On Thu, Jul 18, 2019 at 11:29:50PM +0200, Arnd Bergmann wrote: [...] > 5. you get the same problem with seccomp and strace that > clone3() has -- these and others only track the register > arguments by default. Just for the record, this is definitely not the case for strace: it decodes arrays, structures, netlink messages, and so on by default.
On 2019-07-19, Dmitry V. Levin <ldv@altlinux.org> wrote: > On Sun, Jul 07, 2019 at 12:57:35AM +1000, Aleksa Sarai wrote: > [...] > > +/** > > + * Arguments for how openat2(2) should open the target path.
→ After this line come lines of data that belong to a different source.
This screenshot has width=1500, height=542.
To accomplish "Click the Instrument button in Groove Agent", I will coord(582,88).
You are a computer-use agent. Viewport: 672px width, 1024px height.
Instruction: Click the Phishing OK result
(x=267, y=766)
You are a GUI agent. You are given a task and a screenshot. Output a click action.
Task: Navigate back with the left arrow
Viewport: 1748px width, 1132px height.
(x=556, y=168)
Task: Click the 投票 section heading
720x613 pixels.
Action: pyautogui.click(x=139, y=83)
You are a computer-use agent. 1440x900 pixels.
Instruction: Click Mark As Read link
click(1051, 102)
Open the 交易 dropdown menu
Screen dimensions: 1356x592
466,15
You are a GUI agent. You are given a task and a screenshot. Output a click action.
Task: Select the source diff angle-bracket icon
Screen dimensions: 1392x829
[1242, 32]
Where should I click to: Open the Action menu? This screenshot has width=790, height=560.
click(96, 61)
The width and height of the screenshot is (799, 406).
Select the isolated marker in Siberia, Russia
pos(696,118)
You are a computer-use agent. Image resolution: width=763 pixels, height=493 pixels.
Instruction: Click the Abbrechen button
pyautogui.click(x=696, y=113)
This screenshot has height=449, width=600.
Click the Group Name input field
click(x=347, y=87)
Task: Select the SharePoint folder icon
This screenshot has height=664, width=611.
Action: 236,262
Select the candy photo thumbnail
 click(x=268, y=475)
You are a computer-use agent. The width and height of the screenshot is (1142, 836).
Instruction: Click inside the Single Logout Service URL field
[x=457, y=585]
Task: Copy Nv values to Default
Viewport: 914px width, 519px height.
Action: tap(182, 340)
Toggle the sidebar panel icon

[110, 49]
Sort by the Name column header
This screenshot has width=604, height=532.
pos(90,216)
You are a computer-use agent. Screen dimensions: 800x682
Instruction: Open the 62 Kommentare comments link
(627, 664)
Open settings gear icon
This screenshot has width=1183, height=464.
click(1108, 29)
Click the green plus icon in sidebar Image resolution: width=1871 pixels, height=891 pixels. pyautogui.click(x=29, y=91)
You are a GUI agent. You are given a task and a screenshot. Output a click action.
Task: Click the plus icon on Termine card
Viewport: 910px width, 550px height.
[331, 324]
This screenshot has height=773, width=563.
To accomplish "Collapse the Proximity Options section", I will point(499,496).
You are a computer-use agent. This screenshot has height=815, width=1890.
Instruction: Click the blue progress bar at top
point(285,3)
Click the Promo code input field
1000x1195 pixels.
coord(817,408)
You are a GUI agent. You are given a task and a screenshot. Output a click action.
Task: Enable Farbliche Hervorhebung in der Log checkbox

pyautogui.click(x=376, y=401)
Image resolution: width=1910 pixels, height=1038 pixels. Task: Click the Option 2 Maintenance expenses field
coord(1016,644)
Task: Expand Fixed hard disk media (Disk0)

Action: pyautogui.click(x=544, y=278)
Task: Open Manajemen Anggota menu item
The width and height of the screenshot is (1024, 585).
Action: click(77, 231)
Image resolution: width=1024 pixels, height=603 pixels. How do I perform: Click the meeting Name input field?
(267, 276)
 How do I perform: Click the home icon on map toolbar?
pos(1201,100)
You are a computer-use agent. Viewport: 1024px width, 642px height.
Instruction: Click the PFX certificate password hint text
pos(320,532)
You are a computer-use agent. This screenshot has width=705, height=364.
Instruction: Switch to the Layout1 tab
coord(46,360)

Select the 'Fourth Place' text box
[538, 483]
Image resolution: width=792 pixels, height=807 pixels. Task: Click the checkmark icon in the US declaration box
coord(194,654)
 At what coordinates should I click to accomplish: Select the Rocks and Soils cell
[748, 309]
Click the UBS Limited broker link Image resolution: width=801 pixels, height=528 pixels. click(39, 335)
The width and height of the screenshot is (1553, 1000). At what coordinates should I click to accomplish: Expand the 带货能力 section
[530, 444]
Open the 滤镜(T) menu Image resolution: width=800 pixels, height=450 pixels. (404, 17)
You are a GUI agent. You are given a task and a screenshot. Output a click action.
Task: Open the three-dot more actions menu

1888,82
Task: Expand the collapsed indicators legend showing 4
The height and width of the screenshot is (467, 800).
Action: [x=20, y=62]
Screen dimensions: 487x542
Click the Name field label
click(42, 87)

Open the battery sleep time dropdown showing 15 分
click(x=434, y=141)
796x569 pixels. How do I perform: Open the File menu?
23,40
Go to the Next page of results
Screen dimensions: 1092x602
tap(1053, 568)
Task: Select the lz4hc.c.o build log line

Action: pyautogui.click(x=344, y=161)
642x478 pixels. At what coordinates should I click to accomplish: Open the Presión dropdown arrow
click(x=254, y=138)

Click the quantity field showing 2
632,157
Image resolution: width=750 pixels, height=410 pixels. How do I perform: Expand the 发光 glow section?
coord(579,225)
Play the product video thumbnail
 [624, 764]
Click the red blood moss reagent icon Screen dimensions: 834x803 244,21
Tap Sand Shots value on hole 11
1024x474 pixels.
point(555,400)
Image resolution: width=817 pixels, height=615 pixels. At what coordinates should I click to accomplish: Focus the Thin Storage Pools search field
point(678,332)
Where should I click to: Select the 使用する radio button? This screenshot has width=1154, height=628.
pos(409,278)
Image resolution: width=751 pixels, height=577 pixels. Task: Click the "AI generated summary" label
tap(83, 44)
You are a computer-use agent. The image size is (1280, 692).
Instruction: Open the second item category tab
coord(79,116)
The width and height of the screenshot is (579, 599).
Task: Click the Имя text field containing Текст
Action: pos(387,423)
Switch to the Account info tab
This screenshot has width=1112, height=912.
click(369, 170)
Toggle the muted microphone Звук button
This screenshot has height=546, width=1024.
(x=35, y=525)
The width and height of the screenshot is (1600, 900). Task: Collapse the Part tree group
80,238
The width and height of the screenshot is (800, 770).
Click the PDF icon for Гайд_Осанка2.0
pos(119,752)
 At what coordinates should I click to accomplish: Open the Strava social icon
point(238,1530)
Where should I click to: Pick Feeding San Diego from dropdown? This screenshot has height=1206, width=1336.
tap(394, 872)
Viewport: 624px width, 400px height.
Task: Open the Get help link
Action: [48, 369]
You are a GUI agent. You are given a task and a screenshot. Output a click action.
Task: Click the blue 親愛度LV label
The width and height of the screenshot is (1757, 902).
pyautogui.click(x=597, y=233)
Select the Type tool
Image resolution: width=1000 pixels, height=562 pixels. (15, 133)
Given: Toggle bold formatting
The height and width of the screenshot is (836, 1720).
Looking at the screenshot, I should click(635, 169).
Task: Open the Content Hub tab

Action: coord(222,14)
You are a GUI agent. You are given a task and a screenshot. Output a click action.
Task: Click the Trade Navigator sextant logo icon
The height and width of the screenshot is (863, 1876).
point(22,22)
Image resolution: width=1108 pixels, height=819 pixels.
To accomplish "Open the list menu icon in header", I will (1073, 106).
If @extra is zero, > > + * then openat2(2) is identical to openat(2). > > + * > > + * @flags: O_* flags (unknown flags ignored). > > What was the rationale for implementing this semantics? > Ignoring unknown flags makes potential extension of this new interface > problematic. This has bitten us many times already, so ... I am mirroring the semantics of open(2) and openat(2). To be clear, I am in favour of doing it -- and it would definitely be possible to implement it with -EINVAL (you would just mask off ~VALID_OPEN_FLAGS for the older syscalls). But Linus' response to my point about (the lack of) -EINVAL for unknown open(2) flags gave me the impression he would be against this idea (though I might be misunderstanding the point he was making).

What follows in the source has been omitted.